La primera sensación, que aparece como forma de explicación es que todo resulta un reflejo que se presenta en dos especies: como consecuencia de las derrotas en Ciudad Autónoma y en Santa Fé y como consecuencia de un daño causado con la composición de la fórmula y de las listas a nivel provincial.
La otra conjetura también está relacionada con un daño, pero de carácter interno. La incorporación de Gabriel Mariotto a la fórmula provincial, como una suerte de comisario doctrinario o las listas con menos referentes del sciolismo que los esperados pudo haber generado la gota que terminó por derramar la copa.

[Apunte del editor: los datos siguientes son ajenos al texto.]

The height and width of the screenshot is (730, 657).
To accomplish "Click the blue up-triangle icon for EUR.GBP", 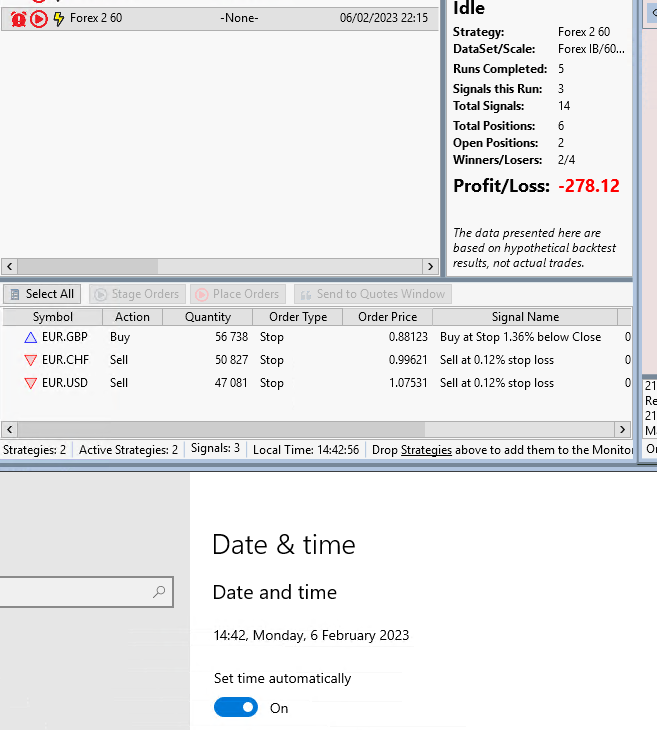I will (30, 338).
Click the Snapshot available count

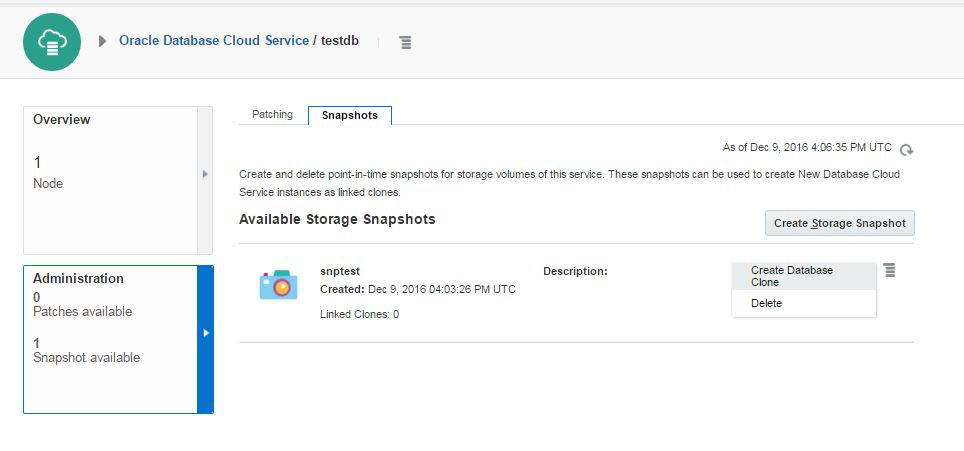37,342
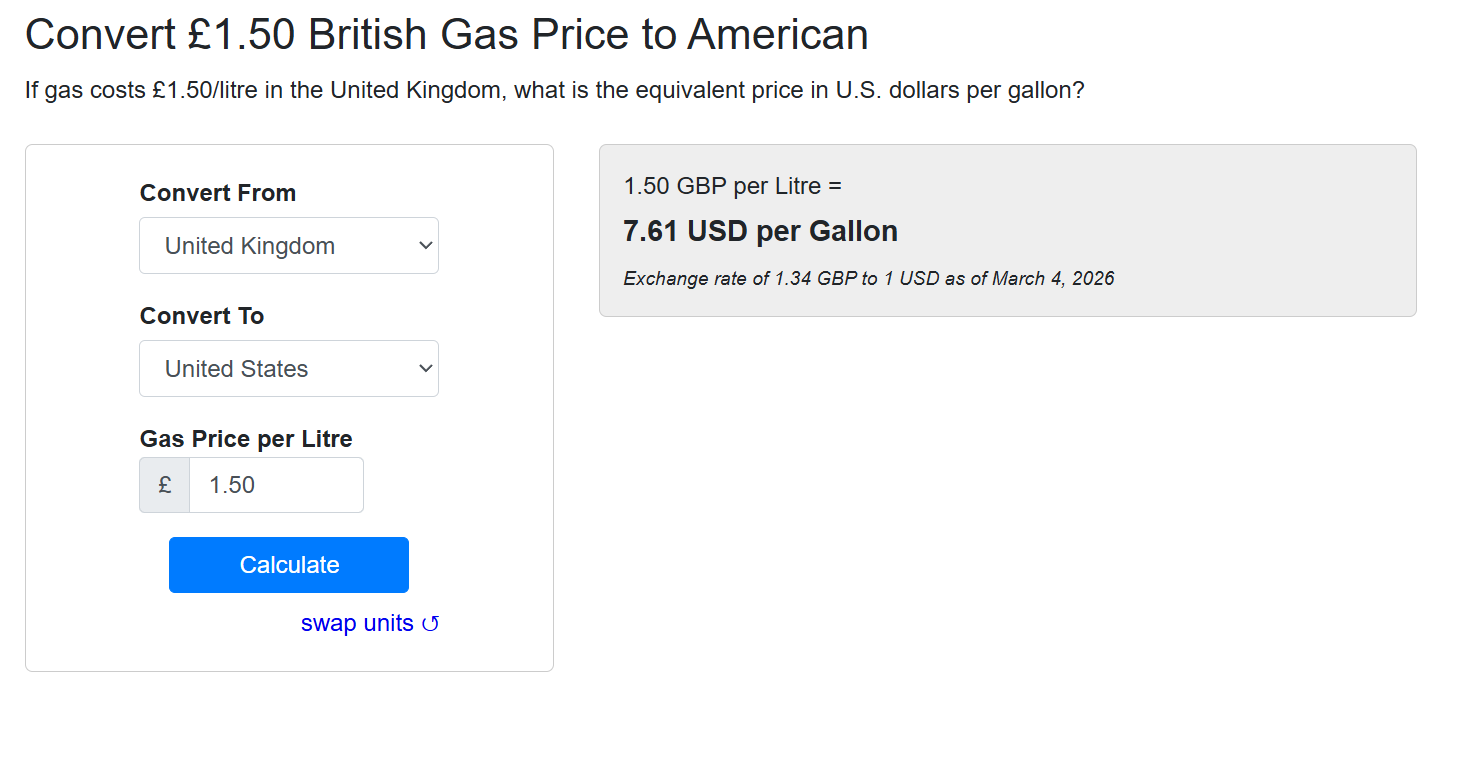This screenshot has width=1483, height=757.
Task: Click the question text below the heading
Action: [x=554, y=91]
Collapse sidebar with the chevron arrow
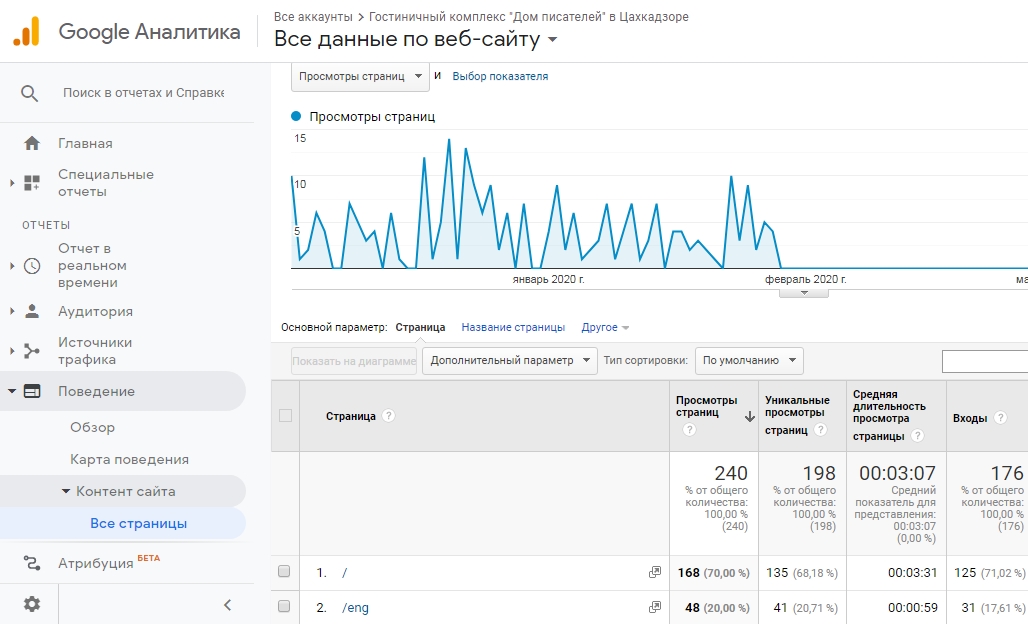The image size is (1028, 624). [227, 604]
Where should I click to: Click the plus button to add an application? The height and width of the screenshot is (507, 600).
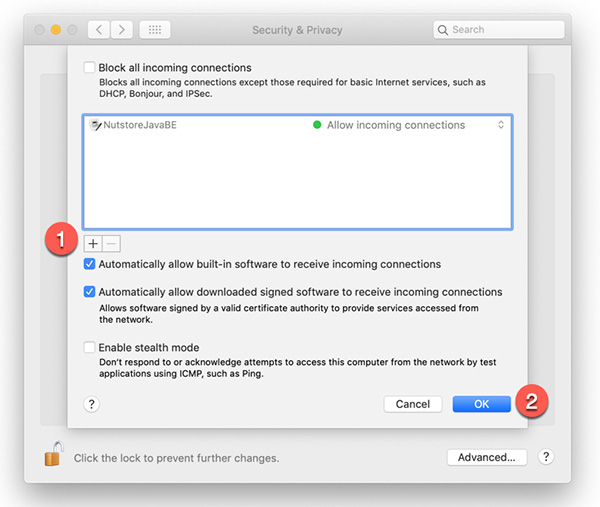click(92, 243)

La tercera hipótesis tiene que ver con algo más vinculado al posicionamiento con respecto a los próximos años. Si Scioli saca más votos que Cristina en la Primaria o en la General termina de consagrarse como un paradigma kirchnerista o poskirchnerista. Para estos tiempos parece que ya no hay problemas con esa diferenciación.
Como ya se sabe, el gobernador rearmará su gabinete en base a la contención política de los excluidos de Cristina, como forma de desafío subyacente. Eso implicará armados de estructuras y disputas de territoriio para dentro de dos y cuatro años.

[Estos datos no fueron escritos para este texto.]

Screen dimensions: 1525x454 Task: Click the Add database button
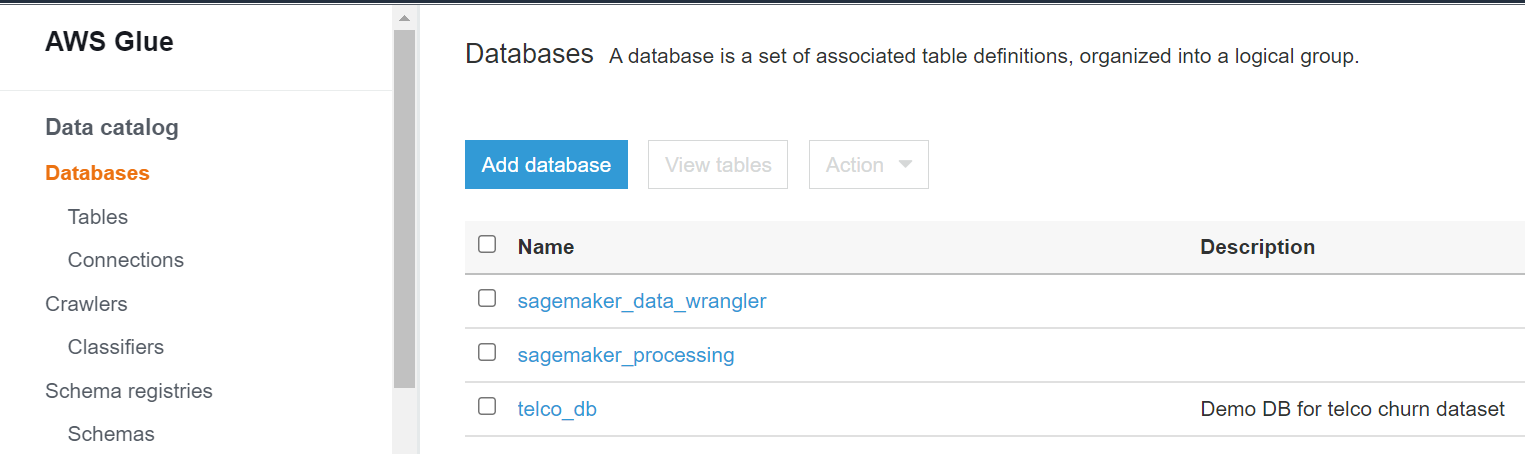[x=546, y=164]
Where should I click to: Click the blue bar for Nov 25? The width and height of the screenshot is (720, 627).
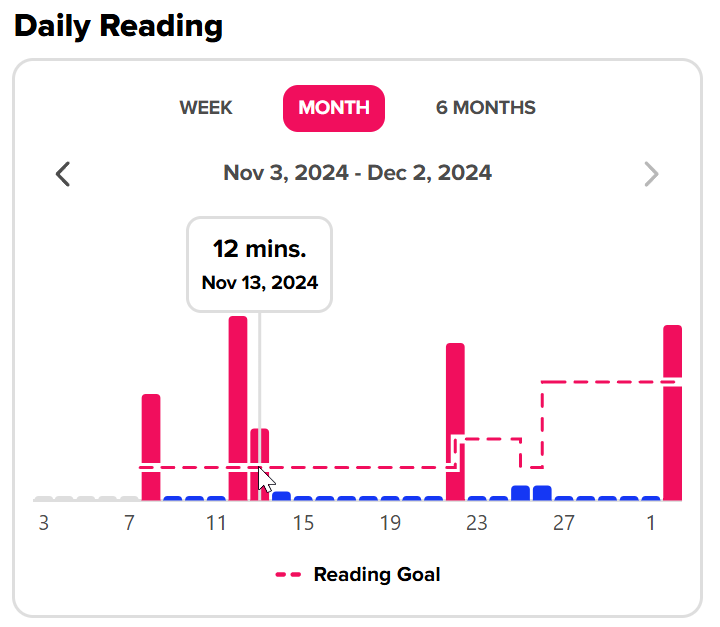(x=520, y=493)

Por eso se apuesta entonces al electorado parakirchnerista dentro del peronismo y al voto independiente donde se supone que el mandatario provincial saca más ventaja.
Podría convertirse en una suerte de importante emblema de poder por si el kirchnerismo se devalúa o, como único referente para un peronismo que sigue convirtiéndose en un jeroglífico polsémico a partir de sus distintas candidaturas.
El gran problema para Scioli será administrar ese poder resultante, si todo le sale bien en las elecciones.
El mandatario suele tener un problema con esa cuestión. Le gusta ganar elecciones, pero luego desiste de la responsabilidad de erigirse en el gran conductor de aquello que genera. Así se lo han hecho saber sus segundas líneas o sus seguidores en la Legislatura, en más de una ocasión.
El peligro es que entonces aparezcan candidatos a “rasputines” o gestionadores del poder detrás del trono que hagan su agosto sin merecerlo. En esa perspectiva es que se deben leer las varias disputas intestinas de gabinete que han trascendido a la opinión pública.
El asunto pasa por repartirse a futuro un poder de cuatro años que para Scioli está más que claro, más allá de que debe pasar dos exámenes electorales.